Quando em 29 de fevereiro de 2020, sob o governo de Donald Trump, houve o aperto de mãos entre Abdul Ghani Baradar, líder da delegação do Talibã, e Zalmay Khalilzad, enviado dos EUA para a paz no Afeganistão a guerra iniciada em 2001, como uma ação cirúrgica e competente dos EUA, chegava ao fim de maneira melancólica para o imperialismo americano. Para as relações internacionais, um novo mundo se abriu em termos de ações intervencionistas entre estados soberanos. O agora fugitivo presidente afegão Ashraf Ghani não participou da “festa” em Doha, no Catar, em fevereiro de 2020. O imperialismo optou em “falar” com quem realmente manda. O governo Trump assumiu a obrigação de retirar suas tropas em 14 meses. Biden concluiu o processo de forma meio abrupta nesse fatídico agosto de 2021. Os americanos calcularam mal tanto a entrada quanto a saída.
O acordo de Doha previa que a Al-Qaeda não teria o respaldo do Talibã.
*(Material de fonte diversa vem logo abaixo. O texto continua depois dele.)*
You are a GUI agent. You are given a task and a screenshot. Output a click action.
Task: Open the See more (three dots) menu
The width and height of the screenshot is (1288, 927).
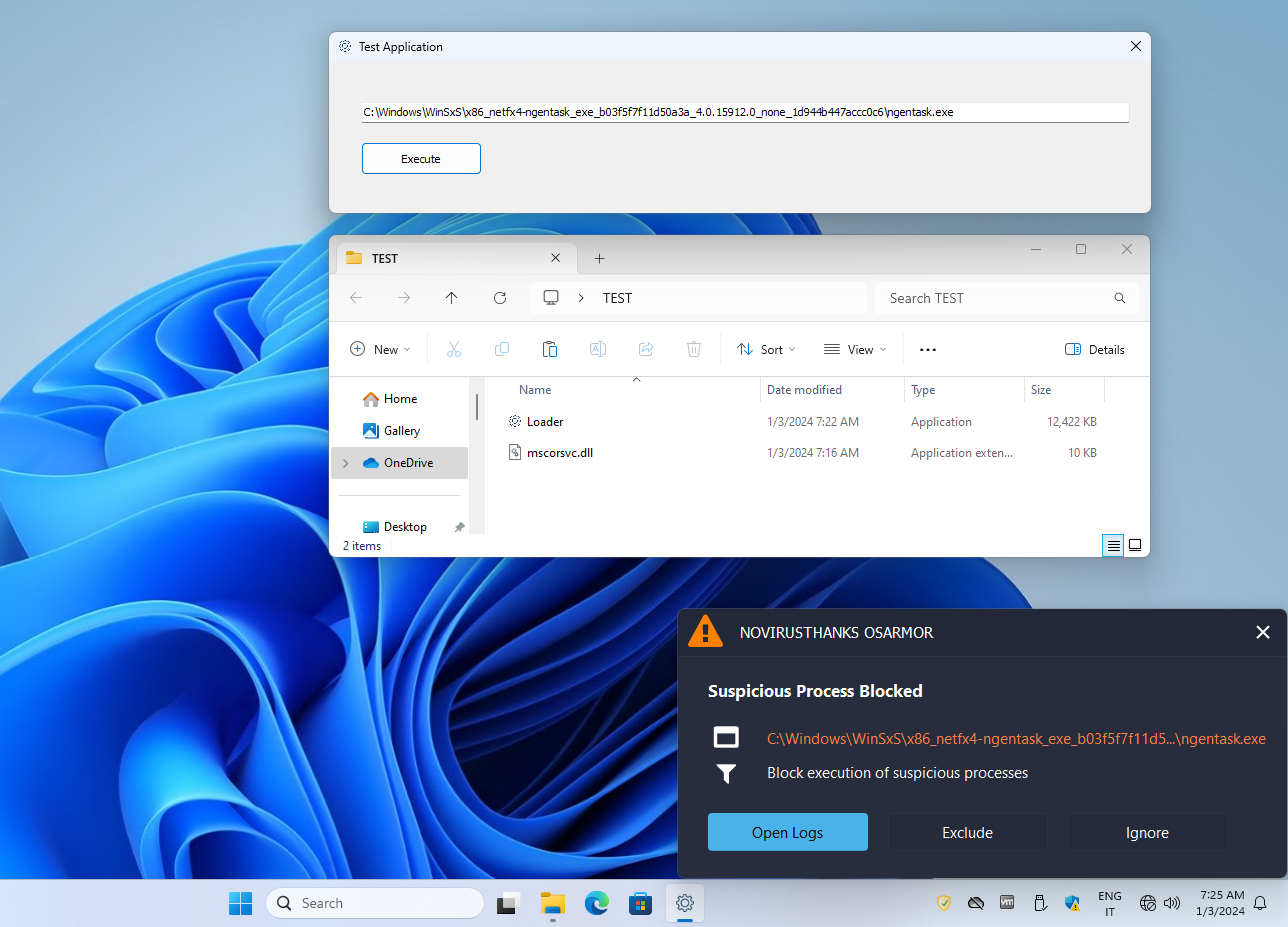click(x=927, y=349)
Os Estados Unidos levaram 20 anos e muitas mortes de inocentes para conseguirem fechar, em um acordo festivo, a ferida do 11 de setembro de 2001. O todo poderoso secretário de Estado de Trump, Mike Pompeo, demonstrou toda abnegação ocidental diante dos “terroristas” islâmicos: “O Talibã mostrou, no período de redução de violência, que tem disposição de ser pacífico”.
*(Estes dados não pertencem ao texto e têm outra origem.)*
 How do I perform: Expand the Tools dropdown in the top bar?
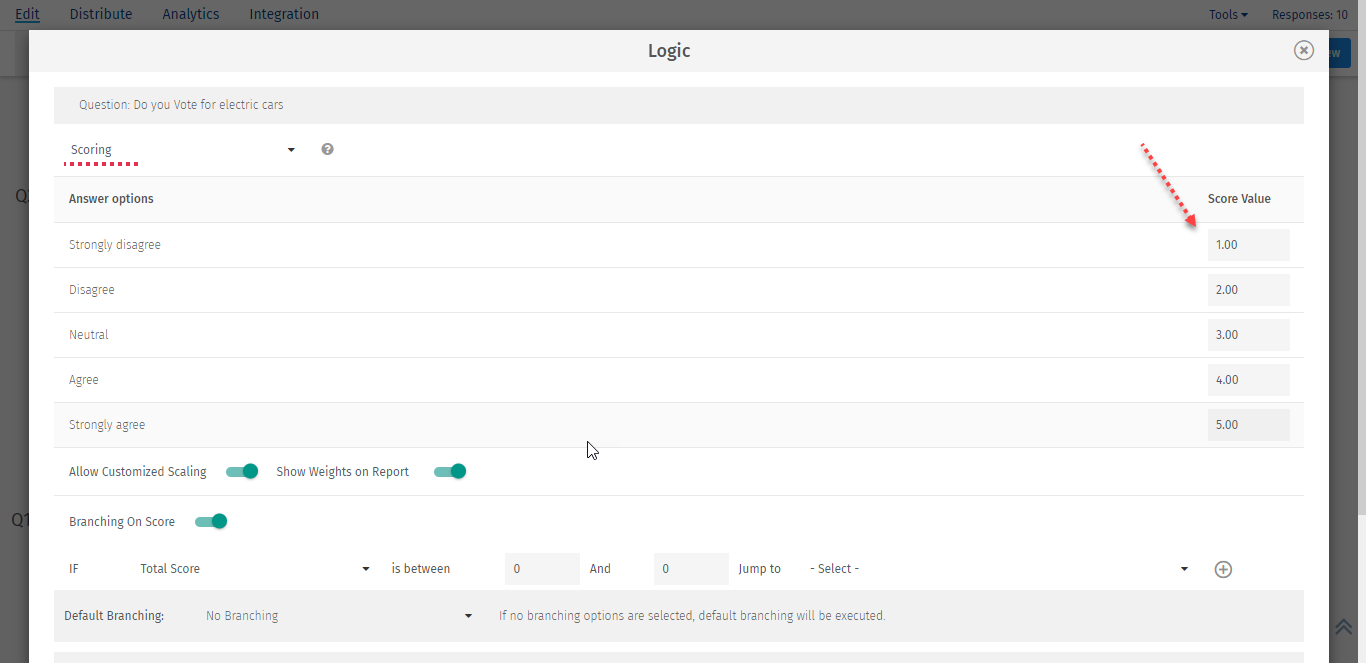click(x=1228, y=14)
No dia 15 de agosto o Talibã entrou em Cabul, capital do Afeganistão, e deu sua resposta ao Ocidente e a Pompeo. Washington se mostrou atordoado e os seguidores de Joe Biden e Donald Trump iniciaram uma pequena e particular “Guerra Fria” ideológica que somente serve para expor as mazelas do imperialismo americano. Funcionários da embaixada americana em Cabul arriaram a bandeira e deixaram às pressas a capital. Outros governos estão fazendo o mesmo com seus cidadãos. O último que sair apague a luz.
O que fica é um rastro de sangue, tristeza e morte. A população afegã, principalmente sua classe trabalhadora, aquela que verdadeiramente sofreu com a ocupação americana pagando com a vida a completa falta de possibilidade de cidadania, vai seguir a mercê da vontade e da ganância do capitalismo mundial e do fundamentalismo do Talibã. O Conselho de Segurança da ONU resolveu aparecer depois de anos de subserviência à arrogância do imperialismo americano. Alguém razoavelmente bem informado por acaso achava que a chamada “construção da nação”, que os EUA se propunham a estabelecer no Afeganistão ocupado, passaria pelo respeito e pela mediação do conceito de autodeterminação dos povos? O “mundo livre” americano só existe da porta para dentro. O futuro do Afeganistão e de seu povo será o grande desafio dos povos de todo mundo, mas será, principalmente, o maior desafio do próprio povo afegão. Definitivamente, este não é um tema para incautos e amadores.
*Eduardo Borges é professor de história na Universidade do Estado da Bahia.